Although 48% stated that it would be preferable to report years since onset of first symptoms or manifestation, most of them (52%) emphasised that both years since onset and years since diagnosis should be provided when data for research are collected.

The following essential items were therefore recommended in the collection and reporting of data on disease duration in patients with ankylosing spondylitis (box 2⇓): (1) the time of onset of the first symptoms of axial manifestations (ankylosing spondylitis-specific, including inflammatory back pain); (2) the time of onset of the first symptoms of each individual manifestation that may be an extra-axial sign or symptom of ankylosing spondylitis, such as peripheral arthritis, enthesitis or other extra-articular manifestations; (3) the time of onset of associated diseases belonging to SpA, in particular AAU, IBD and psoriasis; and (4) the time since actual diagnosis by a healthcare provider.

DISCUSSION

In dealing with studies or patient populations, the aim should be to make communication more uniform about what constitutes the beginning of the disease.

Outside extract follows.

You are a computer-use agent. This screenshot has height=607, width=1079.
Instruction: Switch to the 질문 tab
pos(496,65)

The last item of the recommendations—that is, time since diagnosis of ankylosing spondylitis—may not be useful clinically, given the delay in diagnosis in most patients, but will aid in issues related to regulation, research and education.

Clearly, several questions remain to be answered. One is the issue of disease beginning with the onset of chronic disease versus relapsing symptoms, and specifically how this should be differentiated from single or multiple flares. That there may be a long time interval between the occurrence of flares is also acknowledged. It was also believed that distinctions should be made on whether the symptoms are transient (lasting only days to weeks) or continuous (lasting >3 months as per the modified New York criteria for ankylosing spondylitis).

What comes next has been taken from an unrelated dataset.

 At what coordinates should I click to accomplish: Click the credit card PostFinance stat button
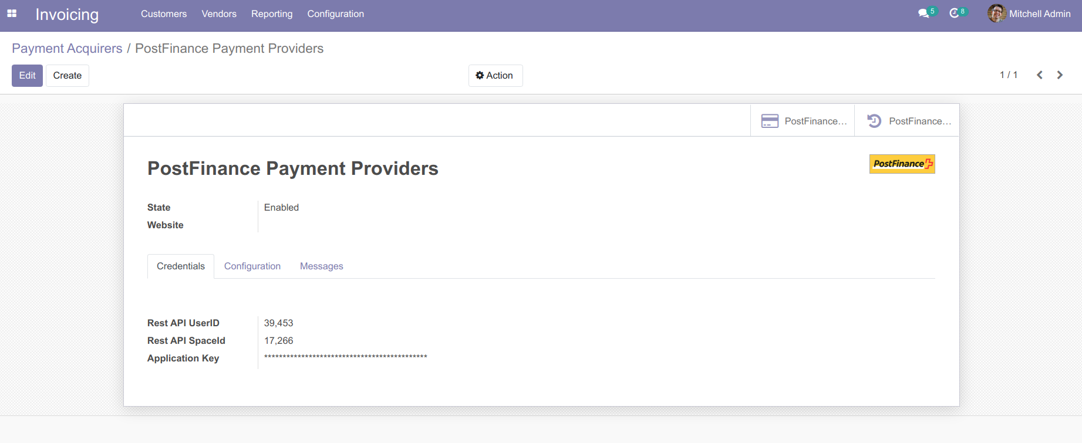point(803,121)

In addition, time to first symptom that was non-axial versus first axial-related back pain symptom was discussed in more detail (see items 1–3 later). Clearly, assessing disease duration by studying patient histories from medical records may lack accuracy because of missed or inappropriate diagnosis. This might be true for a patient’s recall of symptoms as well. Recollection is more accurate if a patient has been diagnosed recently. Zink et al⁸ examined age at onset of multiple diseases with diagnosis of <5 years and indeed patient recall was better in those with more recent diagnoses.

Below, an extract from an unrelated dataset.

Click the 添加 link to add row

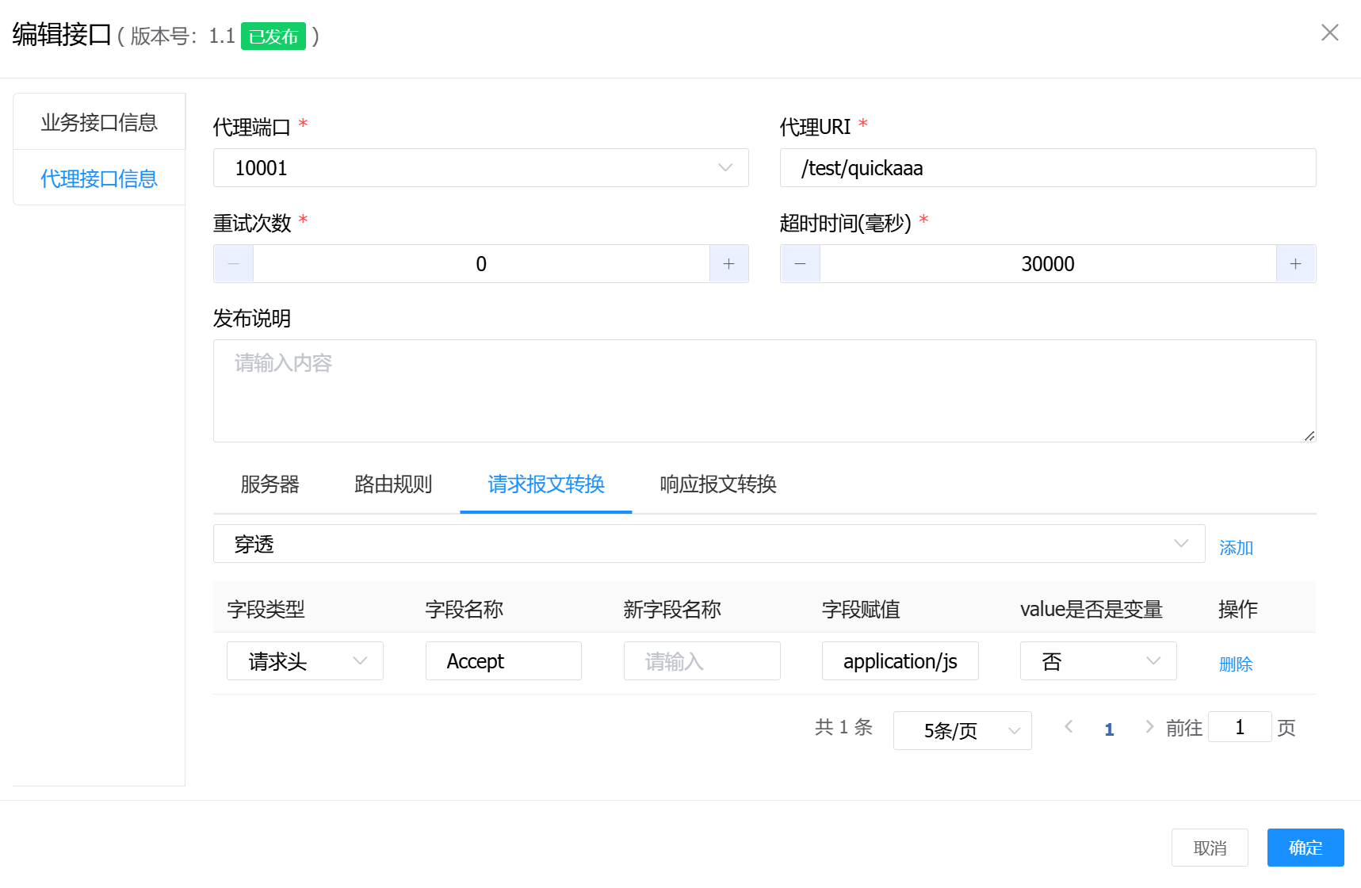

Apart from clinical studies, particular applications of this proposal include (1) research on clinical care over time, focusing on narrowing the time between the onset of symptoms and diagnosis; (2) studies on whether the onset of certain manifestations of spondyloarthritis, or non-axial or peripheral joint symptoms have prognostic implications; and (3) the assessment of the average duration of time between manifestations. Peripheral arthritis, enthesitis and dactylitis were perceived as spondyloarthritic, peripheral or extra-axial manifestations of ankylosing spondylitis, whereas the first symptoms of IBD, AAU or psoriasis were not considered as the first signs of ankylosing spondylitis, but as expressions of associated disease. Participants, however, thought it important to capture peripheral and other extra-axial symptoms, but also the associated SpA, AAU, IBD and psoriasis. The underlying idea is that these diseases might influence one or more aspects of ankylosing spondylitis, such as aetiology, pathogenesis, or signs and symptoms.

In conclusion, the definition of disease duration in patients with ankylosing spondylitis is at best ambiguous. Important components of the recommendations to better define duration of disease were found to be (1) time of onset of ankylosing spondylitis-specific symptoms (inflammatory back pain); (2) onset of signs of spondyloarthritis, peripheral or extra-axial symptoms; (3) onset of associated SpAs; and (4) time of diagnosis of ankylosing spondylitis by a healthcare provider. Such uniformity in data collection will enable better comparability across studies about the efficacy of interventions and facilitate answering important research initiatives.